Um influenciador francês, conhecido como Amine Mojito, foi condenado pelo Tribunal Penal de Paris a 12 meses de prisão, sendo seis meses em regime fechado e seis meses em regime suspenso, após ter realizado uma série de vídeos de pegadinha onde simulava furar pessoas com uma seringa nas ruas da capital francesa. Os vídeos, publicados no TikTok, mostravam Mojito mascarado, abordando desconhecidos e fingindo aplicar injeções, enquanto um cúmplice filmava as reações de medo e pânico das vítimas.
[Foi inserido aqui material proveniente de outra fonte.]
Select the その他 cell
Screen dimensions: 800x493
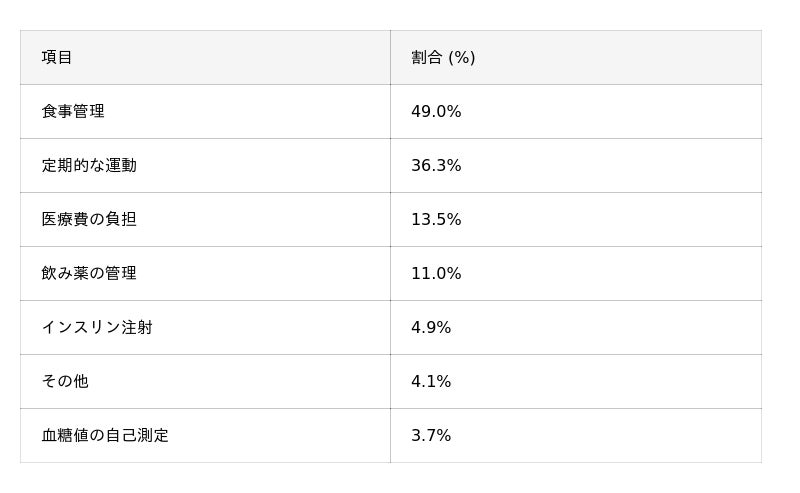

Influenciador é condenado após pegadinhas com seringa
A decisão judicial inclui, além da pena de prisão, o pagamento de uma multa de €1.500 (cerca de R$ 9,3 mil) e a proibição de portar ou possuir armas por um período de três anos. A repercussão do caso foi intensa devido ao contexto: o país vivia um aumento de denúncias de ataques reais com seringas em festas e eventos, com registros de até 145 casos suspeitos e 12 prisões em uma única noite.
O contexto agravou a pena
Apesar do Ministério Público francês confirmar que Mojito nunca chegou a injetar nenhuma substância, já que as seringas estavam tampadas, o contexto dos ataques reais agravou a percepção do crime e a indignação popular. Segundo a promotoria, ao replicar vídeos virais semelhantes vistos na Espanha e Portugal, Mojito incentivou um comportamento perigoso, mesmo sem intenção direta de causar danos físicos.
Debate sobre limites das pegadinhas
Durante o julgamento, Mojito reconheceu o erro: “Não pensei nos outros, pensei em mim. Não pensei que isso pudesse fazer mal às pessoas. Esse foi meu erro — não pensei nos outros, pensei em mim”, declarou o influenciador. Nas redes sociais, muitos consideraram a pena leve demais, destacando o risco de inspirar imitadores. O gesto, mesmo com a seringa vazia, foi considerado “revoltante” por internautas.
O caso reacende discussões sobre os limites das pegadinhas e o papel das redes sociais, que costumam recompensar comportamentos extremos em busca de visualizações e fama.